Community, Heroics, and Our Savior, Batkid

by Hanajun Chung.

“A hero can be anyone. Even a man doing something as simple and reassuring as putting a coat around a young boy’s shoulders, to let him know the world hadn’t ended.” – Batman/Bruce Wayne in The Dark Knight Rises (2012).

On November 15, 2013 in San Fransisco, CA, something spectacular happened  affecting the entire nation.

Miles Scott, a five-year old leukemia survivor, got his wish when he asked the Greater Bay Area Make-A-Wish Foundation to become Batman for a day. What followed was more than a few costume changes. Scott ended up experiencing a day of total immersion as San Francisco  momentarily became Gotham.

Accompanied by an adult (Batman), Scott became a hero and proceeded to rescue damsels in distress, stop iconic villains, and received praise and rewards from actors, pedestrians,and even city officials.

It was the day of Batkid.

A successful and already touching story then grew into something incredible. All around the web, people began uploading their thanks to the Batkid, showing support and pride for the young hero. He also got some big names who congratulated his efforts. You would think compliments from former Batman actors, Michael Keaton and Christian Bale, would be enough. Oh no, since there was also President Barrack Obama’s message for the miniature Caped Crusader.

It was tough not to shed a tear after reading the many tweets and stories covering the event. As a film geek, this makes me happy. Whether or not Scott became a fan of Batman and superheroes through  comics, cartoons, or film  is something that many outlets glossed over, an oversight that many could assume was due to  his age.  It’s cool that he decided to go with one of the most beloved, recognized icons in the history of comic books, one that’s centered around sacrifice, pain, and tenacious commitment. More than meeting a hero, Scott needed to become one after his unimaginable struggles.

His effect on the public, on the surface, is heart-warming, but it also reveals an idea that’s been around for ages, but finally coming to widespread fruition: our heroes might derive from fiction, but their legacy is quite real.

It’s an idea that geek culture is all too familiar with. Gone are the decades in which the Vulcan “Live long and prosper” or the line “May the Force be With You” are synonymous with a single story, they transcend it to have greater, metaphorical meaning. It’s no longer a reference, but instead a sentiment.

Batman isn’t alone in inspiring sentiments.   Spiderman has probably the best, most recognizable line involving heroics: “With great power, comes great responsibility.” But even before our friendly webslinger, the idea of heroics has been recycled and readjusted throughout the decades.

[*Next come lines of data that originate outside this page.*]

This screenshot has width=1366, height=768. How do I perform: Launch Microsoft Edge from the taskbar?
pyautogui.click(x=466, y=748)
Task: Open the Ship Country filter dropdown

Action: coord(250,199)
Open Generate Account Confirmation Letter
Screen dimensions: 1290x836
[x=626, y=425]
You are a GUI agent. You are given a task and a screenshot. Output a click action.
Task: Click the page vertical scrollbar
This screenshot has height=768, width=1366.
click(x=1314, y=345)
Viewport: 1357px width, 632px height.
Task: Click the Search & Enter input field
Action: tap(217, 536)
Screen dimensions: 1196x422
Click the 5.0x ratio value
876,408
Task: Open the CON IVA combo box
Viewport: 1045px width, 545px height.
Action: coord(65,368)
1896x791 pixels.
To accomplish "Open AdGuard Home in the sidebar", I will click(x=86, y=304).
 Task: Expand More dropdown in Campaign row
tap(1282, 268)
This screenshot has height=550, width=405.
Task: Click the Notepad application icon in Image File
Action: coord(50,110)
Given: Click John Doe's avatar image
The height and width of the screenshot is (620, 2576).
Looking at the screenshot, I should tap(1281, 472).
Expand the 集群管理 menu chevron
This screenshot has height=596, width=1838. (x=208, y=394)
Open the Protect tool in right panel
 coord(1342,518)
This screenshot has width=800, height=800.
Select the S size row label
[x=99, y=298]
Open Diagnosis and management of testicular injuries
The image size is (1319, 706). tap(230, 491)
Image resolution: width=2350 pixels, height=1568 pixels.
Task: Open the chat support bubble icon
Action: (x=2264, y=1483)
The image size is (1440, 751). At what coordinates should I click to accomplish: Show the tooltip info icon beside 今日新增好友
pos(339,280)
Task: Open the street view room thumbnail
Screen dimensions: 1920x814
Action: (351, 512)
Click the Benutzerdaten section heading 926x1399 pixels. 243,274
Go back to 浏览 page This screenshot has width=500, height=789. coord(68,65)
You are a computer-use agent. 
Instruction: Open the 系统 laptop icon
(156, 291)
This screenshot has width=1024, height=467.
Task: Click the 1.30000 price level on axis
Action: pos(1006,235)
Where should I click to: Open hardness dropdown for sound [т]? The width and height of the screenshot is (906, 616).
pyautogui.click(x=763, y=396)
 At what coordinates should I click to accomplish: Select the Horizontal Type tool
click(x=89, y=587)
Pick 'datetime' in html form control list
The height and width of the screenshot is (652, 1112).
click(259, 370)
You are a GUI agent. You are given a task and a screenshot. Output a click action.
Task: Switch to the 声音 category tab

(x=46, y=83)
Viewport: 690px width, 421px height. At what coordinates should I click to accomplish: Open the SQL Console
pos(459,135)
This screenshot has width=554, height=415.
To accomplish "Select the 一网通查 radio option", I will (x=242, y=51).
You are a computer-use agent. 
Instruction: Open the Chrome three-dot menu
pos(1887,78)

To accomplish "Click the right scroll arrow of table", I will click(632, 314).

Joseph Campbell’s seminal study on The Hero’s Journey or the monomyth is probably the most popular explanation for the constant repetition and resurrection of the idea. The hero’s steps in his journeys has been used by writers for ensuring structure, but at the end of that cycle, there is a hidden epilogue to many stories. Campbell’s cycle ends with the hero returning home, changed and ready to progress. I always thought it was weird that Campbell ended the journey with the hero returning home, but it makes sense. Because the change has already happened to the character.  And that change becomes more significant when it starts to resonate in others.

On  the local level and in the view of this publication’s audience, there are many instances of heroism that have happened.  On campus, I saw it in a student writer who put himself in the thick of controversy for the sake of journalistic integrity and duty, and a student President who’s fighting back against what’s perceived as an injustice. It relates in countless ways.

While the action is brave and admirable, the impact becomes noticeable, not only when fellow students and staff voiced their opinions through different outlets, but  when decisions are made because of the inspired participants. And now? The efforts of these individuals not only have been heard in their own personal journeys, but it’s drastically opened the floodgates that can bring about massive change to their environment.

In hindsight, the Batkid event might simply be remembered as a week in which America was really nice to some kid who defeated leukemia. It’s a welcomed event, something that should be topped for each child undergoing a daunting struggle.  Recently actor Ben Affleck’s (who also gave Batkid a shout-out) casting as the next Batman was the latest thing in the news involving Gotham’s hero.  But the last time the public consciousness and Batman were connected , it involved a mad gunman shooting a theater full of people.

The Batkid event inadvertently healed the public’s relationship with that character.  All in all, I hope there are many more instances worldwide involving pure altruism, especially now in areas like the Philippines, since I can say from first hand experience, that a typhoon as devastating as what they’d experience calls for all the help they can get.

Come this thanksgiving, I’m pretty sure I know what I’ll say when time to say thanks. But I feel like there’s one more that’s deserving: Thank you, Batkid. You’re the batkid we don’t deserve, but the batkid we all need.

You’re my hero, man.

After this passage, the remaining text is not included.